Hi *Els* ~ welcome aboard and lots of luck to you  

*Marsha* ~ welcome to you too. Enjoy being PUPO and loads of luck  

*Nudge* ~ hi there and welcome...you've got a long wait!!  

*Sharshar* ~ think anything is normal on a 2ww hun  Certainly don't think pains are bad though  

*Sezy* ~ belly dancing sounds fun. (((hugs))) for yesterday  Ooooh, just seen your other post   

*Em* ~ (((hugs))) for you too...it's not unusual for symptoms to stop. Fingers cossed for you  

Hi *Emma, Cate and Sjane* ~ hope you are all ok 

Hi *Corrin* ~ how are you getting on...ok i hope 

*Hayleigh* ~ congratulations.....be very happy and healthy 

*Egg and Chips* ~ congratulations to you too....fab news. Your name always makes me hungry!! 

Love and luck, *Lizzy* xxx


----------



## gizmo123 (Nov 19, 2005)

Ok ladies

Now I am confused - after a bit of spotting yesterday - only on wiping and only pinking discharge on wiping - which looked like the beginning of AF, hence my post in haste today - AF still hasn't officially arrived - only pinkish on wiping and no more - nothing in knickers etc... sorry for TMI!!!! So after about 34 hours since first bit, still no full flow AF!!!! Please send some     my way!!

Congrats Egg and Chips    - are you at CARE nottingham


----------



## Cate1976 (Oct 29, 2007)

Egg and Chips: Congratulations on your BFP.

gizmo: Could the spotting have been implantation bleed? What you've described is what I've read implantation bleed to be like.


----------



## lyons401 (Mar 19, 2009)

its a def bfn for us,we are gutted

love and best wishes to those with bfp's and good luck to those on the 2ww

my hubby and i have appt with chinese herbalist and we are going to try argc later in the year

Jill xx


----------



## Sezy (Jan 13, 2009)

So sorry Jill for your BFN  

Congrats to Egg and Chips!!

I'm feeling much more positive today - I think that probably the sunshine helps  

I've taken some time to put myself into a more neutral state.  Either this is going to work or it isn't and actually, there is nothing I can do either way, other than follow the instructions given to me by my clinic.  I know that for women of my age (I'm actually going to turn 39 in May) there is an 18-20% chance of icsi working, just as Dee said - but ultimately its a 50/50 gamble isn't it? It either will or wont!
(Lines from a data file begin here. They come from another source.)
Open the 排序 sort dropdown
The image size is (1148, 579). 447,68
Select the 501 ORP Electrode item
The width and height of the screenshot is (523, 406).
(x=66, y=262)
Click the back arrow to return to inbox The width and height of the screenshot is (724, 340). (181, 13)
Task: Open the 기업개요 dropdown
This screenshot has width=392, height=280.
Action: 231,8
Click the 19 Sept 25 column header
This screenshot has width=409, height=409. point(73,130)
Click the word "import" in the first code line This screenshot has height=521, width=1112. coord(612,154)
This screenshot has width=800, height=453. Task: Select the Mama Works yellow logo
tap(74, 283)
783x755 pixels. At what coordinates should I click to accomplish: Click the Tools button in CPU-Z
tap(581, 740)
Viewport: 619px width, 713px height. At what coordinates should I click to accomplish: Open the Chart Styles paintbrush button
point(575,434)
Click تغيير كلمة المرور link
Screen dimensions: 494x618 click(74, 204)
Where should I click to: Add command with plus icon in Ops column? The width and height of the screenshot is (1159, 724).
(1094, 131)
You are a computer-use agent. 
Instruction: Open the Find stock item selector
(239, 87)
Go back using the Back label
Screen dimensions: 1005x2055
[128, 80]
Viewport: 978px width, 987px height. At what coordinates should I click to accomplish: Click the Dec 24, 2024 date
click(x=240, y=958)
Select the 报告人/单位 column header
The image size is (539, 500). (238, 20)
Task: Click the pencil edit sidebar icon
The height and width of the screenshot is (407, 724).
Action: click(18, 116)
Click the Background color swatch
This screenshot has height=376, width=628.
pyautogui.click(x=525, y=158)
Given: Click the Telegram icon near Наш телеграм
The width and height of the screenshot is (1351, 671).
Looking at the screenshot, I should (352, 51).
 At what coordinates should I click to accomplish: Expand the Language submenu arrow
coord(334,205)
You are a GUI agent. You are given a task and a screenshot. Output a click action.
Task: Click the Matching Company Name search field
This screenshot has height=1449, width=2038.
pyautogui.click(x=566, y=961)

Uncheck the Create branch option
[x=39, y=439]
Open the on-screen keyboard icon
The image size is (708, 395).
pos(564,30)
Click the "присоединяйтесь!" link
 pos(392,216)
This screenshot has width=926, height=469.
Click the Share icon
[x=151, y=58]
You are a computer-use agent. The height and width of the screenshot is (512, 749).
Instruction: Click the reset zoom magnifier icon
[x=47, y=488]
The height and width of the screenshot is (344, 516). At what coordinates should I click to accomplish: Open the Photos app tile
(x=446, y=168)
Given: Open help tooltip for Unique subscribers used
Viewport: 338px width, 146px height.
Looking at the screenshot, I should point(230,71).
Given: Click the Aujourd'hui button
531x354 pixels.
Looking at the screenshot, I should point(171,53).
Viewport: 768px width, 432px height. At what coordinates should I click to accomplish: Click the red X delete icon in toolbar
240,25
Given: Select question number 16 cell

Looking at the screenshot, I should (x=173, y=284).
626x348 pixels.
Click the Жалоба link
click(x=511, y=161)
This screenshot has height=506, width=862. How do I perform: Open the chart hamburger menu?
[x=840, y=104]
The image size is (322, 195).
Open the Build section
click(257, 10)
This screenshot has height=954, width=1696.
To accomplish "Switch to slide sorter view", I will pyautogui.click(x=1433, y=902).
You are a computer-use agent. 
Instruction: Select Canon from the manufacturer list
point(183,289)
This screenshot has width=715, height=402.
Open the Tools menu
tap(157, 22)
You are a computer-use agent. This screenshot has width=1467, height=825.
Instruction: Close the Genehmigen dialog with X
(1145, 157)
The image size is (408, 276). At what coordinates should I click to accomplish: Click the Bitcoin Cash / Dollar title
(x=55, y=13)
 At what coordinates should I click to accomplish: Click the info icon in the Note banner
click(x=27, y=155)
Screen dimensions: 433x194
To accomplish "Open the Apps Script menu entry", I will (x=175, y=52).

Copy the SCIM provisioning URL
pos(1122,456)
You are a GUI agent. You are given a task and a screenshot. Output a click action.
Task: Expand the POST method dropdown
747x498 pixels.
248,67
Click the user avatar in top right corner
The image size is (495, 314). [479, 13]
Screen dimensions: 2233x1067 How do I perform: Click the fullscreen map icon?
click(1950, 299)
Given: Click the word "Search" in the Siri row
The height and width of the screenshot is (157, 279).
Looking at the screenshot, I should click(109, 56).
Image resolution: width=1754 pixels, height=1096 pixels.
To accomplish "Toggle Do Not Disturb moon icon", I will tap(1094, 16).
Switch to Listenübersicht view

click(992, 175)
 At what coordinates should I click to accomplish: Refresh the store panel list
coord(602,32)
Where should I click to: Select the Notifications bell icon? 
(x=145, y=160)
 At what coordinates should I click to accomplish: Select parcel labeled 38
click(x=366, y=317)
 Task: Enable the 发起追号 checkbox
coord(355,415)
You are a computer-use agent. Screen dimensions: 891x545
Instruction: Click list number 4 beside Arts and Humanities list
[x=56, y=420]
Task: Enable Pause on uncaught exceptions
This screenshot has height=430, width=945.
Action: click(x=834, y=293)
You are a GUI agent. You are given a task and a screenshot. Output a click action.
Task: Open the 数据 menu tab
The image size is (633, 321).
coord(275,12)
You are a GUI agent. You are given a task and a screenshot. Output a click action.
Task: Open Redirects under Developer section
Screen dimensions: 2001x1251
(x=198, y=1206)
If I get a BFN, then I shall just take some time to get my body back in balance and try again in 3 months.  If I get a BFP, then I shall just take each day as it comes as there is still a long road between BFP and a bouncing baby!

Either way, there is no point worrying, as worrying has no effect either way!

Only 5 more sleeps until test day  

Sezy
xxxxx


----------



## Hayleigh (Apr 29, 2008)

Hi Sezy

It's lovely to see you've got your positivity back   Just wanted to say, after reading the stats 18-20% chance of success. At my initial consultation I was told by my Dr that I have ''Poor eggs and Embies'' and compared me to a ''washing Machine but with a broken door''   and to top the lot gave me a 10% change of pregnancy and strongly urged me to go down the DE route..!! Anyway, My OTD was yesterday and I got a    and today might I add    with my own eggs   It does and can happen honey..! sending you masses of        and heres to a +ve   GOOD LUCK   


Gizmo -        here you go honey, NO AF has to be a good sign    

Lyons - I am so terribly sorry   BFN's are just the worst     so sorry..x



Egg and Chips -    Many CONGRATS lovely on your    

Love and LUCK to you all waiting to test


----------



## LaRubiaX (Mar 30, 2009)

Morning all, can I join?  I had an emby transferred last Sunday so test date April 5th (can you add me to the list please?).  I feel lousy with rotten AF pain at the moment and my (.)(.) are really tender, so expecting a negative result (don't dare to hope it could be positive).  But reading all the positive messages on here has really been uplifting over the last week when I found this site by mistake, and figure it's time I joined in.
Good luck to all,
Sally


----------



## Hayleigh (Apr 29, 2008)

_*GOOD LUCK Sally*_  I had AF type pains from 3dpt and I got my   yesterday Oh, and today   DONT GIVE UP HOPE


----------



## bizi5 (Mar 29, 2009)

Hello everyone
I'd like to join you too - had ET 29/03 (D3: a grade 1 and a grade 2 embie) and OTD is 09/04 (I think). Feeling bloaty from the progesterone and breasts slightly sore, but that's all so far (but I know it's early).
Panicked myself yesterday as I sat there with a hot water bottle for a few hours after ET before reading that this is a bad thing after transfer - bit worried that I might have mucked up our chances and cursing myself.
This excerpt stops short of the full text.